Finance Minister P. Chidambaram on Wednesday said the Government of the day pays the price for higher inflation. His comments assume significance as rising prices were a key factor in the recently concluded Assembly elections.
“It is common knowledge that the Government of the day will pay a price for high inflation, especially if inflation persists over a long period of time,” Chidambaram said in his inaugural address at the Delhi Economic Conclave here.

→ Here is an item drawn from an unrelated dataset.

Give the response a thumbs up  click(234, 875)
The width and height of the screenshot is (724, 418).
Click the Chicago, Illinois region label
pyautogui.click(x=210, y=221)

It may be recalled that after the poll results, the UPA Chairperson and Congress President Sonia Gandhi had referred price rise as one of the factors for the defeat. The headline or wholesale price inflation is at 7 per cent while the retail inflation is over 10 per cent. These are driven by high food prices, especially prices of fruit, vegetables, meat, fish, eggs and milk. Onion prices last month touched Rs 100 a kg in some States while potatoes and tomatoes also burnt hole in the pocket. Pulses and edible oils also witnessed sharp spikes in prices.
Often it is said that higher support prices for agriculture produce and increase in rural wages are the key factors for higher inflation and these should be suppressed.
But rejecting such an argument the Finance Minister explained “I believe that farmers who grow these commodities are entitled to fair and remunerative prices so that they do not abandon farming and they continue to produce the foodgrains that are required by 1.3 billion people.
“Likewise, the UPA Governments have, through MNREGA, influenced rural wages. I believe that that was also the right policy. The landless labourer and rural workers are entitled to a fair wage.”
He admitted that monetary policy alone cannot cool the food prices, though it is an effective tool to contain overall inflation.
“The answer to inflation, therefore, especially inflation in food articles, is to increase supplies and to radically transform the manner in which commodities and food articles are stored, transported, distributed and sold in the various markets, especially urban markets,” he said.